Personal information
- Nationality: Maltese
- Born: 22 June 2005 (age 21)

Sport
- Sport: Swimming

Medal record
Women's swimming
Representing Malta
Games of the Small States of Europe
| Gold medal – first place | 2025 Andorra la Vella | 400 m freestyle |
| Gold medal – first place | 2025 Andorra la Vella | 800 m freestyle |
| Silver medal – second place | 2025 Andorra la Vella | 1500 m freestyle |
| Bronze medal – third place | 2019 Montenegro | 4×200 m freestyle |

= Sasha Gatt =

Maltese swimmer

Sasha Gatt (born 22 June 2005) is a Maltese swimmer. She competed at the 2020 Summer Olympics in Women's 400 m freestyle, and Women's 1500 m freestyle. She also competed in the women's 1500 metre freestyle event at the 2020 European Aquatics Championships, in Budapest, Hungary.

== Career ==

=== 2020 Olympic Games ===
On the 12 December 2020, Gatt qualified at age 15 for the 2020 Tokyo Summer Olympics for the 1500m freestyle race with a time of 17:00.28. Later, on the 6 June 2021 Sasha Gatt also qualified for the 400m freestyle race at a time of 4:18.58.

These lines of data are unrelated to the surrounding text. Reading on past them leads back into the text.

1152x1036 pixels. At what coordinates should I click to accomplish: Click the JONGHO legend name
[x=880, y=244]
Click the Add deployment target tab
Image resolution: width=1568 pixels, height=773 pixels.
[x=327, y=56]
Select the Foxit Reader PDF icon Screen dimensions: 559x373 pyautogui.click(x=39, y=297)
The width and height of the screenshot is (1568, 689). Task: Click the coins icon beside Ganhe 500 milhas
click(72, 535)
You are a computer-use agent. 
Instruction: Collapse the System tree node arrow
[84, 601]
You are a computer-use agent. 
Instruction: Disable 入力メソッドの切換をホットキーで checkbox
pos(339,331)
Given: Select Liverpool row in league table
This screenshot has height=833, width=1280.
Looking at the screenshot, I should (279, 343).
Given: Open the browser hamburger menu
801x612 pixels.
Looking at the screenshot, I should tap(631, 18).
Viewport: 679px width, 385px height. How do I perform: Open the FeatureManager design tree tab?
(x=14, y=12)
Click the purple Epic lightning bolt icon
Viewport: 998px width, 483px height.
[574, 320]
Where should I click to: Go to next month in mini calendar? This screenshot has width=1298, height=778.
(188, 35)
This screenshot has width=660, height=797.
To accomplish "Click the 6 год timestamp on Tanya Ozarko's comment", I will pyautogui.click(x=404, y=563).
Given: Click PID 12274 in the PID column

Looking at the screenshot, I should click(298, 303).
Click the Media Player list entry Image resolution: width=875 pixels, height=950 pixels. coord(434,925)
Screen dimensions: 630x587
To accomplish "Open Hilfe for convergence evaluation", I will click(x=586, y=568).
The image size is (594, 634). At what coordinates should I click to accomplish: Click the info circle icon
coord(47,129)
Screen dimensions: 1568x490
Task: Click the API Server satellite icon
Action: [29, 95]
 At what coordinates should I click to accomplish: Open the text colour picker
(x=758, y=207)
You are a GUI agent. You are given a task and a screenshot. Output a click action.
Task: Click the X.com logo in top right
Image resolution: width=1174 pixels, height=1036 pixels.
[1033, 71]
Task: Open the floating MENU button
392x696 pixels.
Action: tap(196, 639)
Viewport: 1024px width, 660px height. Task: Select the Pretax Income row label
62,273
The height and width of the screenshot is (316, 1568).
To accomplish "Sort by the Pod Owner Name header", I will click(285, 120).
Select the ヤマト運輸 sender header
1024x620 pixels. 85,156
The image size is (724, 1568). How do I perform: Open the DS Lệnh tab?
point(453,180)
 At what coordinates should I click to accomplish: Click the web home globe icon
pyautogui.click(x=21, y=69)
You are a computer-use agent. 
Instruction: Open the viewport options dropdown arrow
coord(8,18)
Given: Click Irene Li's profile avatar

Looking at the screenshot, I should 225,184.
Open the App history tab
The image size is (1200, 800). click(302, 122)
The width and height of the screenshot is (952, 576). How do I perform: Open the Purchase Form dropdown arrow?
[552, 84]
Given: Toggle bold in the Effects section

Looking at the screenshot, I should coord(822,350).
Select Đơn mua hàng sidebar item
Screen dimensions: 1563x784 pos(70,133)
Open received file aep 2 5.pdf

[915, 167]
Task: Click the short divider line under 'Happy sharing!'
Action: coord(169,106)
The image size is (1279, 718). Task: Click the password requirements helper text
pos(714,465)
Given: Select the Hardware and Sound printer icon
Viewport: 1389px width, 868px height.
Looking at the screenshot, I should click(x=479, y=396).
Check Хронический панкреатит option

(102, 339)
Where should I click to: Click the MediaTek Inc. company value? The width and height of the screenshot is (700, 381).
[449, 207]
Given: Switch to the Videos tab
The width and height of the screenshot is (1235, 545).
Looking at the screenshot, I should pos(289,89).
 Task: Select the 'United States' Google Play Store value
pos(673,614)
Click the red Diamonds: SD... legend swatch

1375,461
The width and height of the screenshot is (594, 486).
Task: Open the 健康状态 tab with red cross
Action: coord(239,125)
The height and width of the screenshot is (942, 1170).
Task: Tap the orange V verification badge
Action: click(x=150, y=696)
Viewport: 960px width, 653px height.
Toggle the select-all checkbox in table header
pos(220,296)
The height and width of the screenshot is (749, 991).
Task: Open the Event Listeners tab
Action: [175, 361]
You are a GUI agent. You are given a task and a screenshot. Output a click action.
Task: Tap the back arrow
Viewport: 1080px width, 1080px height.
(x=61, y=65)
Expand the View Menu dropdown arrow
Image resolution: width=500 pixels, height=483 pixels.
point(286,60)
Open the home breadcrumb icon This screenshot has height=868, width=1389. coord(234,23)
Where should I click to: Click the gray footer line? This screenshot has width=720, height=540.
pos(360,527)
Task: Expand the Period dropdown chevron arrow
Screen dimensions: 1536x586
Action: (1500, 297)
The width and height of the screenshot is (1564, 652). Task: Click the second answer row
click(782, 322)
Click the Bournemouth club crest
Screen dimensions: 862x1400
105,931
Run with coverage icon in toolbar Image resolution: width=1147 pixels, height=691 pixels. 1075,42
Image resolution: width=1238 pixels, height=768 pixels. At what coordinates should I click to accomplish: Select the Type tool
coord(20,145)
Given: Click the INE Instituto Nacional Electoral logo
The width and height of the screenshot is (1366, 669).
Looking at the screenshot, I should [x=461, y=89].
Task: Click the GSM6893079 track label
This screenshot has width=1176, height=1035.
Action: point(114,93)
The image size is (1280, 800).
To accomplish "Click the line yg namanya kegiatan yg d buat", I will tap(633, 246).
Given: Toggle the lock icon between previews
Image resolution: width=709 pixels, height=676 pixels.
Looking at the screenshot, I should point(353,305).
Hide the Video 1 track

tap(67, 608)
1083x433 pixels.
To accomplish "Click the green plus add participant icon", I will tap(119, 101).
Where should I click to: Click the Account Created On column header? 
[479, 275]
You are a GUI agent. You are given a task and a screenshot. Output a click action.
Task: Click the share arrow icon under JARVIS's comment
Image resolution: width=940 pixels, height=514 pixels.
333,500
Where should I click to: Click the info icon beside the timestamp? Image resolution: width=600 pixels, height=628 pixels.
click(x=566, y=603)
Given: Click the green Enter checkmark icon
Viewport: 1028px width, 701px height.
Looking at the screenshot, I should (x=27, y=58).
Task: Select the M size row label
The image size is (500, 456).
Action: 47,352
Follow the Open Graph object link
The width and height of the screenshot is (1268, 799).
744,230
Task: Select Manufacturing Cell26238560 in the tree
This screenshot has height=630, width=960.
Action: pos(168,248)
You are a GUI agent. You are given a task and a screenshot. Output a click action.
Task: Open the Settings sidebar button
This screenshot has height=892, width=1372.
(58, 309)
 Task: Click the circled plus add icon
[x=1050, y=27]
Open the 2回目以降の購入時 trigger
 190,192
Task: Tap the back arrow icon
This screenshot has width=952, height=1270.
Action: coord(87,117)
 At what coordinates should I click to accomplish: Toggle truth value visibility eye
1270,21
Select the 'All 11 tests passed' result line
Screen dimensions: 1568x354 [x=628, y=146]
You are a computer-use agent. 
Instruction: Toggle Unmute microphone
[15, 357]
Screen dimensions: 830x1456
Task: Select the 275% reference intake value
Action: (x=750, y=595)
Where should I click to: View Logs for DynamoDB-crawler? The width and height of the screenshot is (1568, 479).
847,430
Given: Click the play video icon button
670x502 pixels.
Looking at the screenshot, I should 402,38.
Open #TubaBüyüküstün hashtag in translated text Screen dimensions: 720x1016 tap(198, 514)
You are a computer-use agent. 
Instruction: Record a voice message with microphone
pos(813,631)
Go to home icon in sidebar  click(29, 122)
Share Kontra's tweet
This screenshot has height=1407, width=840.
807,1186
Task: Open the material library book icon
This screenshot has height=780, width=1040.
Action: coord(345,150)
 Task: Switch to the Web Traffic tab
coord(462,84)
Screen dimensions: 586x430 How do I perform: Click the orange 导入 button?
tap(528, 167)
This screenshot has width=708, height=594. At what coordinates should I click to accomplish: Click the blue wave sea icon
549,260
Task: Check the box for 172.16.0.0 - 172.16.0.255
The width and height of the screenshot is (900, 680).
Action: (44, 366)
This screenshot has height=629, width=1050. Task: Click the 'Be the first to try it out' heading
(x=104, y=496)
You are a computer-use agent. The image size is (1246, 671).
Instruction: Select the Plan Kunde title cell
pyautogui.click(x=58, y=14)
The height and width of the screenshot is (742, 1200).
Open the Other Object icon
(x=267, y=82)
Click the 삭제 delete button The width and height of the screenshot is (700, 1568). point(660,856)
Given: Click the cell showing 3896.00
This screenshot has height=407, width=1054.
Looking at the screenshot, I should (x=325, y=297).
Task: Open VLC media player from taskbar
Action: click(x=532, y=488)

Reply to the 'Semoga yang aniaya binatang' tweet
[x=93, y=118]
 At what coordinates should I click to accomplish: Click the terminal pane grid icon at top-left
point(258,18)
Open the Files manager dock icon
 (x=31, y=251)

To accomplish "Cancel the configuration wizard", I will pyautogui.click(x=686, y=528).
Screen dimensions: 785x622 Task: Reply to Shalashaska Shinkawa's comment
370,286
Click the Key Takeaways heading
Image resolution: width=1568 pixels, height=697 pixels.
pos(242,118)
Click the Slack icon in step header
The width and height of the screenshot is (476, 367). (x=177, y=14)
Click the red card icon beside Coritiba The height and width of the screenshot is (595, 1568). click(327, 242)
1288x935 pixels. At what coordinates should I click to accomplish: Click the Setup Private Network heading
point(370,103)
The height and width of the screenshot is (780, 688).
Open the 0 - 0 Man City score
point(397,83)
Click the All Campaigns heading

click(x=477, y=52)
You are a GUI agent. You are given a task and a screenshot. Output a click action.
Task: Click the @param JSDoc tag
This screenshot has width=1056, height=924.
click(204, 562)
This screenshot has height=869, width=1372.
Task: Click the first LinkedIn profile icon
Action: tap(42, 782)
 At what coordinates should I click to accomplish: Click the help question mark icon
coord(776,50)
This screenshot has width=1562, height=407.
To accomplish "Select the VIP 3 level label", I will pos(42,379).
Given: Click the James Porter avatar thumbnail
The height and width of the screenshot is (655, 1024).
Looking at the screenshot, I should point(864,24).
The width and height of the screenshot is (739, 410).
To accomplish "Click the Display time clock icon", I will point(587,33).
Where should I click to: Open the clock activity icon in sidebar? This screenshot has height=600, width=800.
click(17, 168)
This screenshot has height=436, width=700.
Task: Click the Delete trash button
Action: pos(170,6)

Gatt was in heat 2, lane 7 for the 400m freestyle race. With the time of 4:19.75, she finished 6th in her heat and 22nd in the event. The next day, she swam in the women's 1500m freestyle race. Gatt finished third out of three in her heat, with a time of 16:57.47, which was her PB.

=== 2024 Olympic Games ===
In July 2024, Gatt was one of five athletes who represented Malta during the 2024 Paris Olympics. She together with Gianluca Chetcuti carried the Maltese flag during the opening ceremony. She competed in the 1500m freestyle heats at the Paris Olympics and later tested positive for COVID-19. She finished a distant third with a time of 17.00.54.